Stored items:
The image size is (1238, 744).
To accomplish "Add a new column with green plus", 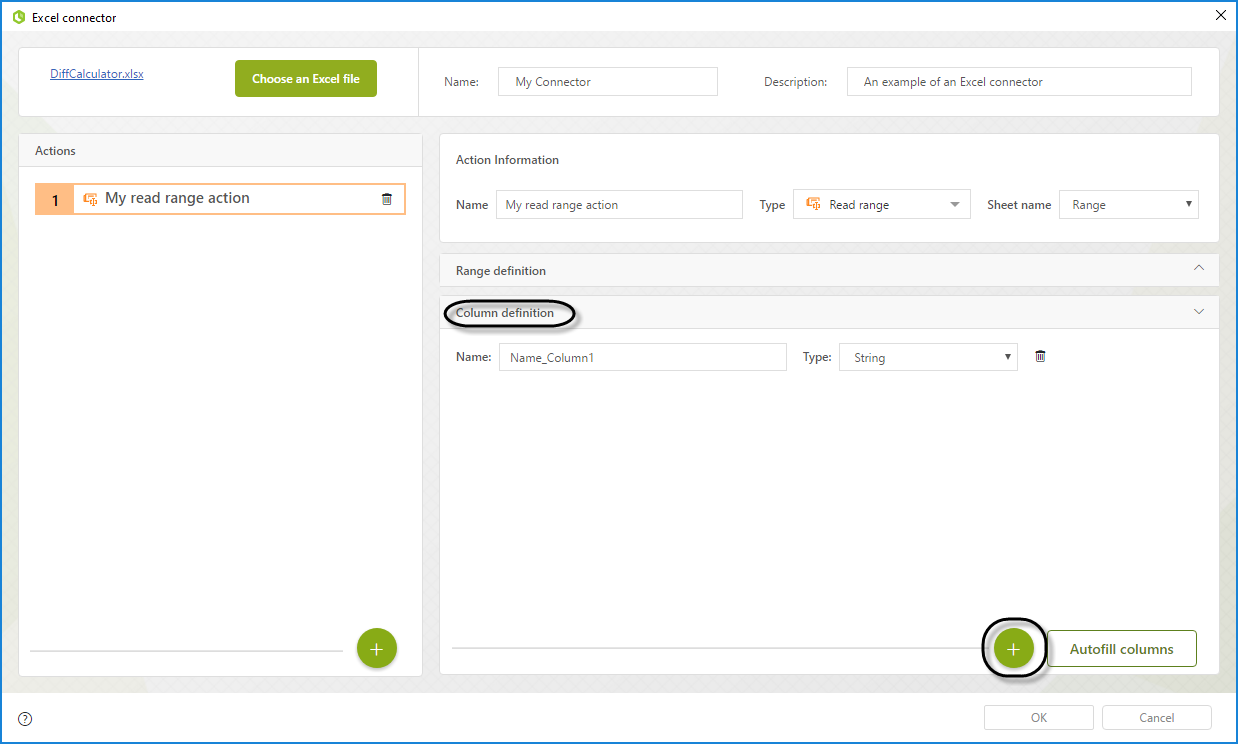I will [1013, 649].
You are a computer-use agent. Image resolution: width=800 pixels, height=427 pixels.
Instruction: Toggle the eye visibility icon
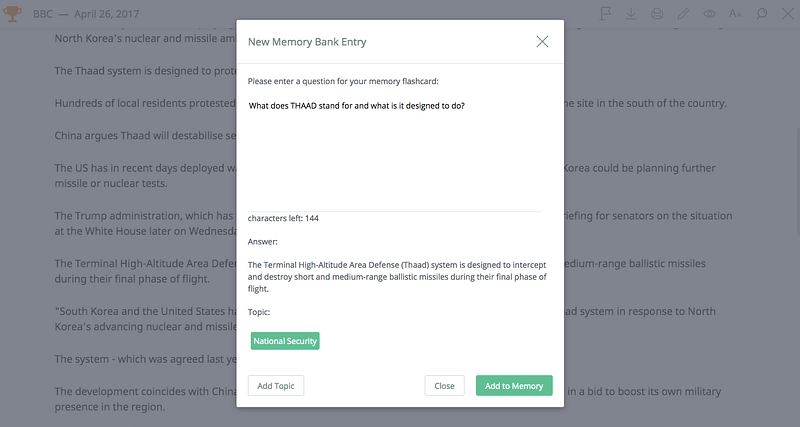click(710, 14)
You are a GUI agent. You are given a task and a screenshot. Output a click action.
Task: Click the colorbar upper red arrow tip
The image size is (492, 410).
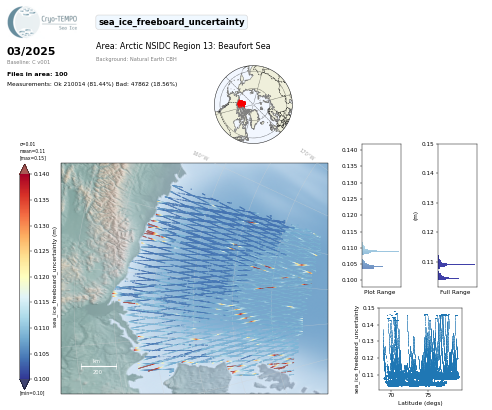(24, 169)
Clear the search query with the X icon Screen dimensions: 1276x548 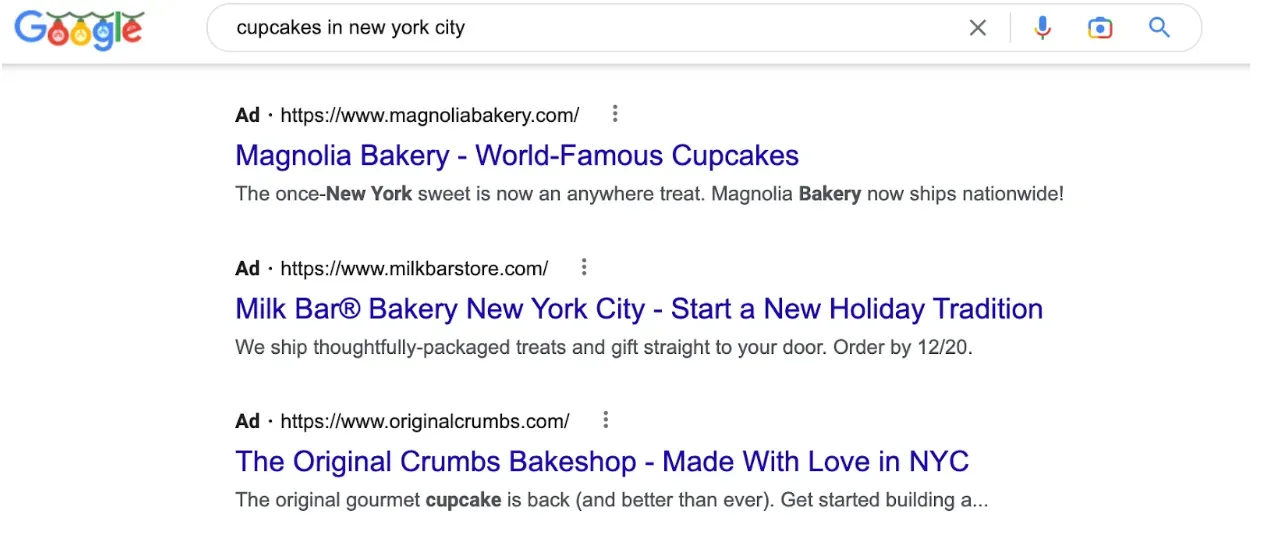pos(978,28)
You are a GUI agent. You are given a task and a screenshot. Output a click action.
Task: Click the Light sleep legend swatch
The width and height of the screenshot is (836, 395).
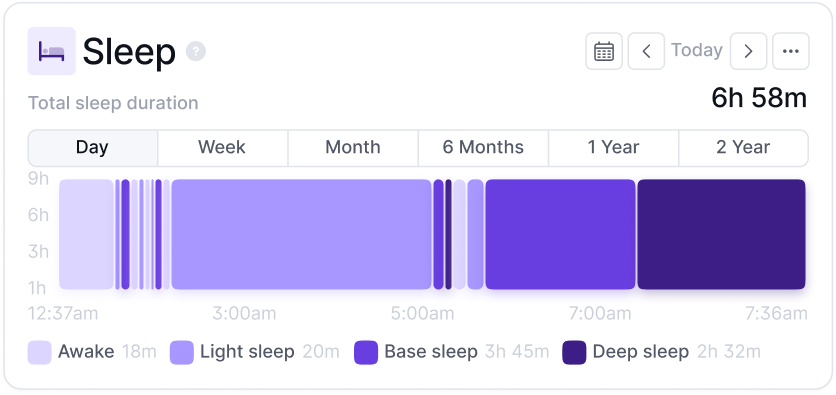pos(182,352)
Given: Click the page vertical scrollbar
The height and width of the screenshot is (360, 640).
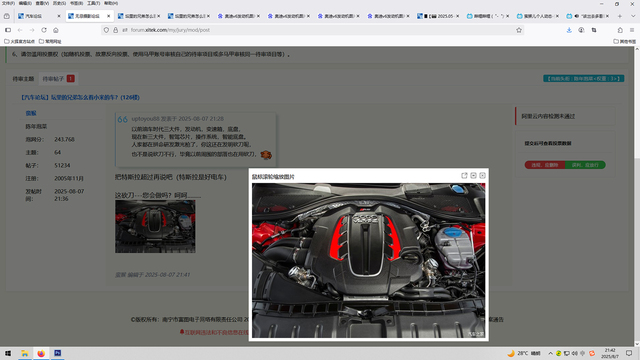Looking at the screenshot, I should 637,196.
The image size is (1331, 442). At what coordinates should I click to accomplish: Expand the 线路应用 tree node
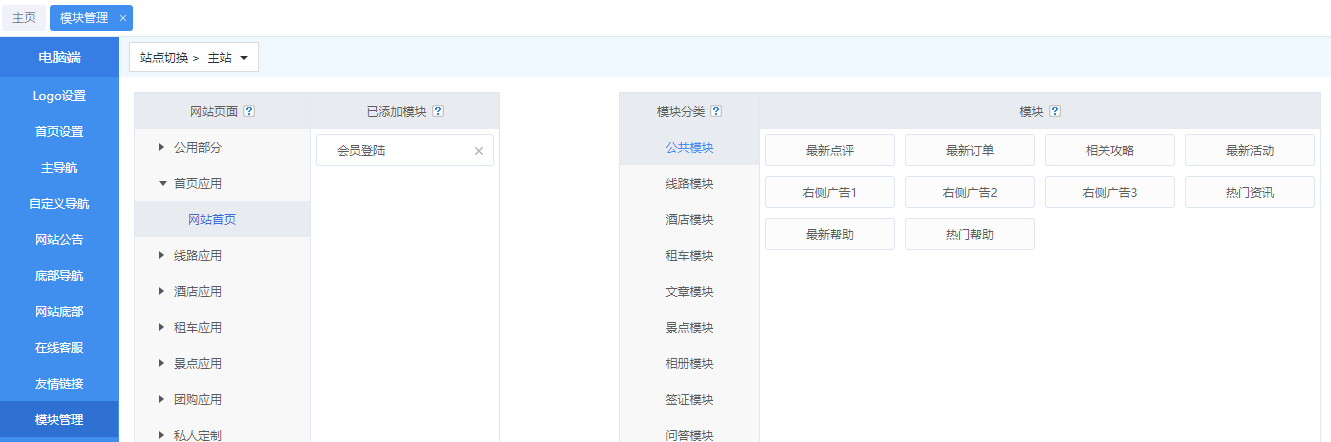pyautogui.click(x=161, y=256)
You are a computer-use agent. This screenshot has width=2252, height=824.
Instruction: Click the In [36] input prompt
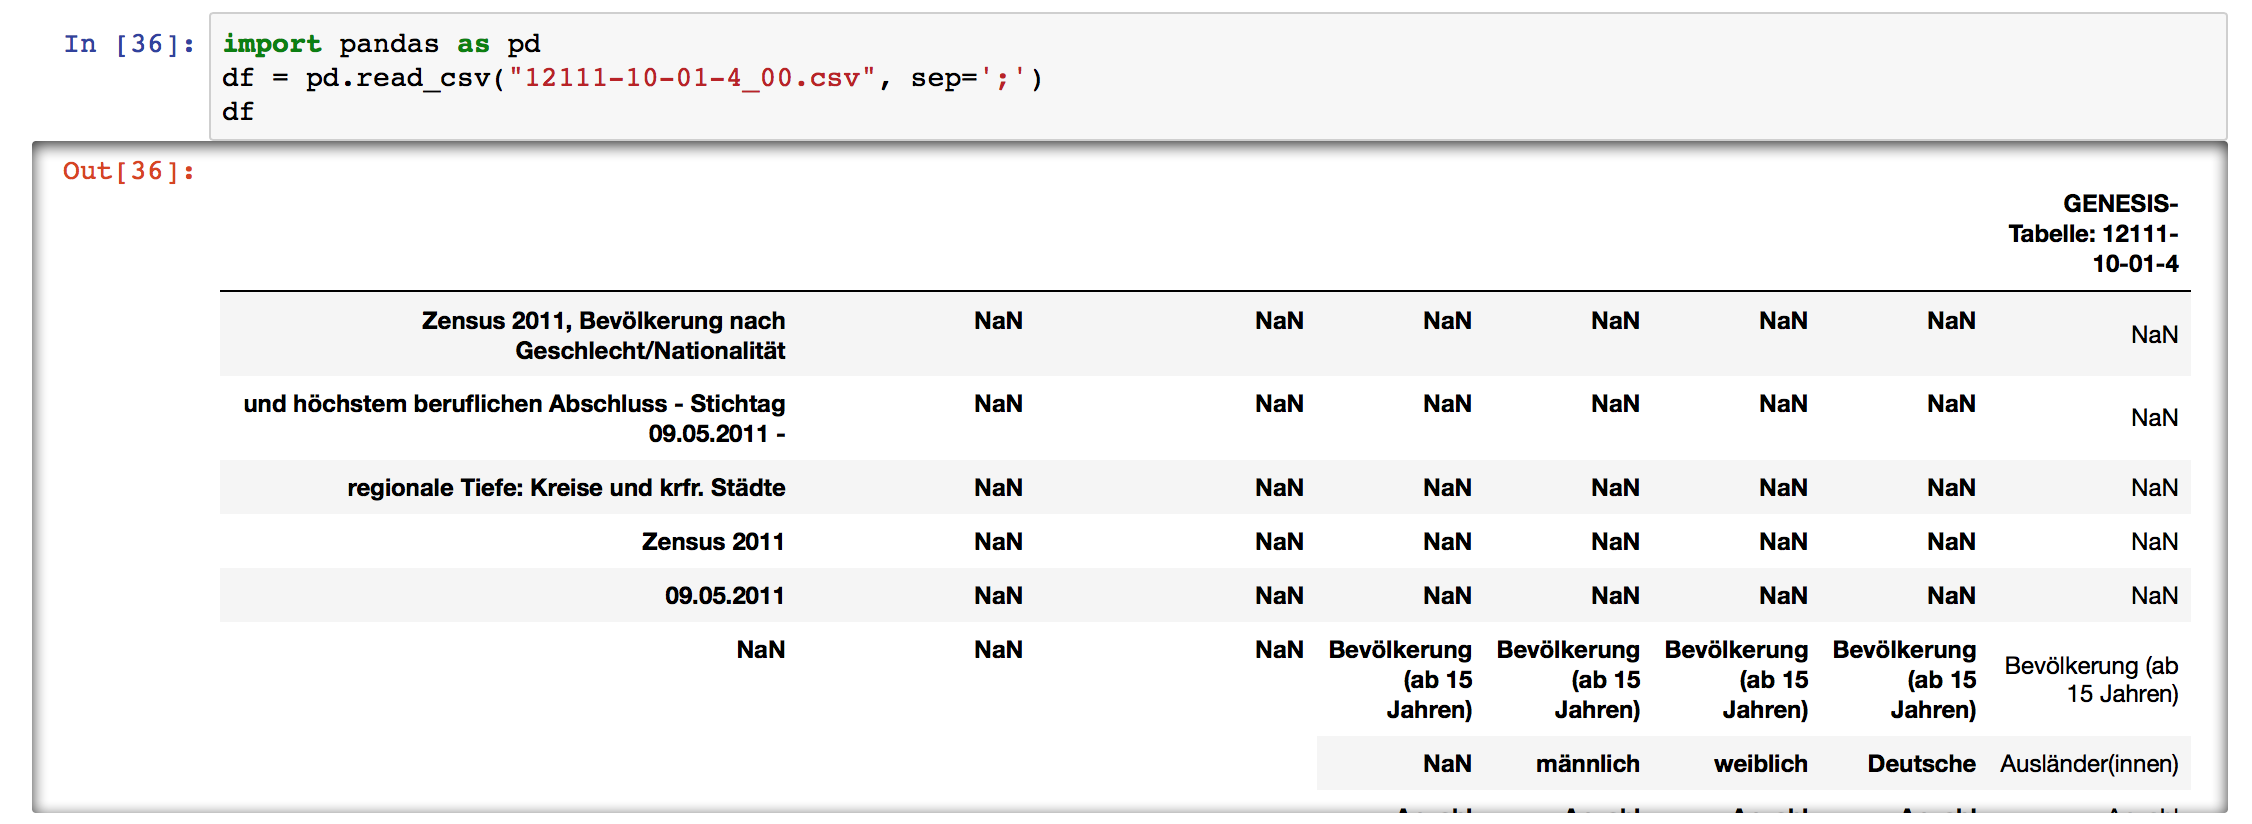click(x=130, y=44)
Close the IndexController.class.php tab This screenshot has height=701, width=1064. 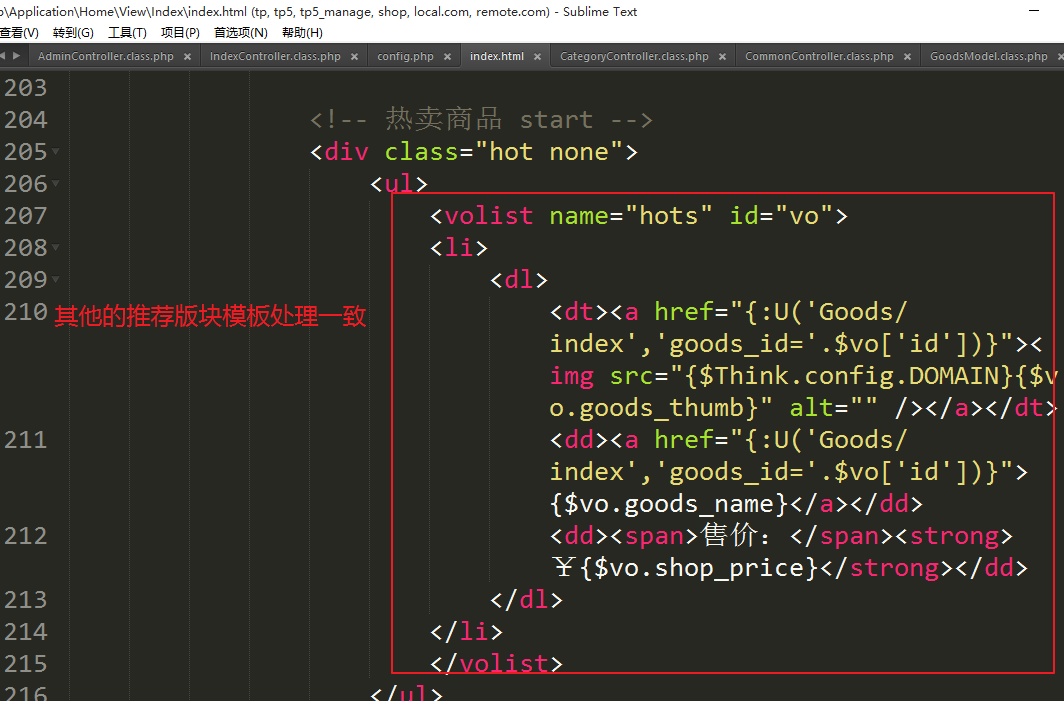tap(355, 57)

What to work on: In the records above, find every line with the word "agent" and copy it.

Solution to this problem:
You are a computer-use agent. Image resolution: width=800 pixels, height=427 pixels.
You are a GUI agent. You are given a task and a screenshot. Output a click action.
You are a GUI agent. You are given a task and a screenshot. Output a click action.
You are a computer-use agent. This screenshot has width=2252, height=824.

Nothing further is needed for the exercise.